Tent – Your tent will be your shelter from the weather and bugs. If you think you may spend a lot of time in the tent due to either you may consider moving up to a larger tent like a three-person for two people or a two-person for a single camper.

Common Essential Gear

Water Bottle – I consider a water bottle to be an essential item. You would carry some water even if you were only out for a day hike. I prefer one liter Nalgene bottles. They are convenient and durable.

Headlamp – A headlamp is an item that never leaves my packs. Even on day outings, I will carry a headlamp as a safety item. A headlamp can shed some light on the situation if find yourself out after dark.

Toiletries – Don’t forget to bring your toothbrush! Be sure to bring any items you require. Medications, contact solution, sunscreen, a bit of toilet paper, or any other things you may need.

First Aid Kit – This does not have to be exhaustive, but some items may be useful. I always carry some simple items like Steri-Strips and assorted Band-Aids. Something to address blisters, either moleskin or my favorite duct tape. Some Benadryl may be nice in case of an allergic reaction. Ibuprofen for any small aches or pains. I also carry in this kit a backup lighter, and some type of fire starter for use in an emergency.
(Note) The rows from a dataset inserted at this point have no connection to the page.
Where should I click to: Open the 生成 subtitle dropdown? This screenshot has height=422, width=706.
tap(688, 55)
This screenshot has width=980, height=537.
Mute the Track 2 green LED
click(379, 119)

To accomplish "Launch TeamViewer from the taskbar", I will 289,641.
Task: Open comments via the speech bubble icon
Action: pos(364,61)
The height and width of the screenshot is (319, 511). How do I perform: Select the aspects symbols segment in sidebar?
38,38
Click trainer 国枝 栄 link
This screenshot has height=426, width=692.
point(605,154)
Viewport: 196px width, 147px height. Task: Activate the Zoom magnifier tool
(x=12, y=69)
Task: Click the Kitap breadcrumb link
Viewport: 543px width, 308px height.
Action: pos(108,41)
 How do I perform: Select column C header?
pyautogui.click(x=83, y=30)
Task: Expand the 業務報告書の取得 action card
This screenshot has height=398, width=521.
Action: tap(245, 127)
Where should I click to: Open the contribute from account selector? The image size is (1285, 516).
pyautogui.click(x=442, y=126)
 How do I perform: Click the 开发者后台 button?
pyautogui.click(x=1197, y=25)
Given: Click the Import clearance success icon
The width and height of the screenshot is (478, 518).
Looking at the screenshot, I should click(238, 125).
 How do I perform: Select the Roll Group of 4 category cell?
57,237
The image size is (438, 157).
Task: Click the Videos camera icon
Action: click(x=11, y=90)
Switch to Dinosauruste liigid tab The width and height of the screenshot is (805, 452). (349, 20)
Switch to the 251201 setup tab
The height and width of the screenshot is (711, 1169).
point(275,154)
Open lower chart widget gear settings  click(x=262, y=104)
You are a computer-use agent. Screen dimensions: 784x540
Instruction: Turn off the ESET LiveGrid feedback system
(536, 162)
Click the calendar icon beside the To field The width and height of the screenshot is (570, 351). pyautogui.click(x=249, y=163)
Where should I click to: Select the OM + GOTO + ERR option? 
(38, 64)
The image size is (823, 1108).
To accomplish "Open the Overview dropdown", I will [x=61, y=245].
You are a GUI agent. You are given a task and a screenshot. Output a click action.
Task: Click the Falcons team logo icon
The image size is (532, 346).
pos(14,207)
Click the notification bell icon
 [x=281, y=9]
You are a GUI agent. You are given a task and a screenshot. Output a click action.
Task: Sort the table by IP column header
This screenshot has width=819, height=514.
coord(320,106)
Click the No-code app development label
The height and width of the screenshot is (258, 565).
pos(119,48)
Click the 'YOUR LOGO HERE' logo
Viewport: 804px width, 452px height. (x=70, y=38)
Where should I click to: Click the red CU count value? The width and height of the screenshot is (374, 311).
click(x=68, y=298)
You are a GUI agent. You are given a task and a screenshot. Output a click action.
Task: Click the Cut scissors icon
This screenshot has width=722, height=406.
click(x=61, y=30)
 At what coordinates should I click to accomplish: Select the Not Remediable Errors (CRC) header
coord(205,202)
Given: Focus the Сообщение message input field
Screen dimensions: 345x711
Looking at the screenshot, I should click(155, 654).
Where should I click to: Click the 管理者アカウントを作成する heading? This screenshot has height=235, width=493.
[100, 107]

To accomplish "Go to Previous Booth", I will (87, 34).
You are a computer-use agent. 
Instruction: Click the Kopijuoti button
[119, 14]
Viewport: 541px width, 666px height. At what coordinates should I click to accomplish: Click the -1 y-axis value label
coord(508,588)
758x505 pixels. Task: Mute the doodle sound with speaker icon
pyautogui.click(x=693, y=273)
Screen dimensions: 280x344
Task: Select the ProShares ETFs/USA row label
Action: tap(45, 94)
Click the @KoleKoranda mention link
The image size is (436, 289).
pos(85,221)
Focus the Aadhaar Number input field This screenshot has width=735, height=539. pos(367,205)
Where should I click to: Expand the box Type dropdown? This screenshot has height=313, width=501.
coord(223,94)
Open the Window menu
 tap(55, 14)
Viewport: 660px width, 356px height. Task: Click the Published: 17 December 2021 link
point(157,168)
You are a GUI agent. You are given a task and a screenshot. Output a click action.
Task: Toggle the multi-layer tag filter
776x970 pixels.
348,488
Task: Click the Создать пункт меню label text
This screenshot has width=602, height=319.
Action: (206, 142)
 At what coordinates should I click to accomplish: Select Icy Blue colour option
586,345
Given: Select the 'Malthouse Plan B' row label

Map/GPS – This is a safety item. You should be sure you know where you are and where you are going. You can accomplish this by the use of smartphones today. I recommend carrying a map and compass and you should learn how to properly use them.

Camp Cooking Gear List

The camp kitchen will have everything you need for preparing, cooking, and eating your meals.

Stove – A small simple stove is great when just starting out. I really like the Jetboil brand stoves. They boil water quickly and conveniently nest the fuel inside for easy packing.

Lighter – If your stove does not have a way to light itself don’t forget to bring a lighter. I usually always carry a lighter even if my stove has an igniter on it. Cold dinner is never fun especially if it is freeze-dried.

Water Purification – Some way to refill your water bottles in camp is essential. If you plan to do lots of backpacking and hiking you may consider a water filter. I really like the Katadyn Hiker Pro. I have been using one for over a decade now. If you are not doing a lot of backpacking or just getting started you may consider using water purification tablets. I have used and like the Katadyn Micropur Tablets. No mixing and super easy to use. They just take a bit longer than filtering.

Utensils – I usually always pack a spork for my only utensil. It works for most anything I will be eating. I also always bring a mug for coffee and unless it is just a quick overnight I will also carry just a bowl, but not a plate. I also always have a pocket knife that I carry. The Ontario Rat-2 is inexpensive and of high quality.

“Essential” Comfort Items

Ok, they are not essential items for a backpacking gear list for beginners, but these items can make a world of difference for your backpacking experience.

Camp Chair – A lightweight or backpacking style chair can be a great comfort while hanging around in camp and around the fire. It is much more comfortable after a long day’s hike to sit in the chair around the fire rather than on a log or in the dirt.

Inflatable Pillow – An inflatable pillow is a great treat when it is time to turn in for the night. It is much more comfortable than stuffing your extra clothes into a stuff sack. A good night’s rest will mean you are ready to do more the next day.

Hammock – A hammock is a super fun thing to have in camp. It doesn’t take up a ton of room or weight and is a really great way to “hang” around camp.

A Beginner Backpacking Gear List is Easy!

This may seem like a lot of gear. Just remember if you have some form of the essentials you can get out there and start learning and making memories now. The rest you can add as you gain experience. The best part about backpacking is getting out there and leaving all the normal “clutter” of life behind. So get out and enjoy some fresh air and open spaces!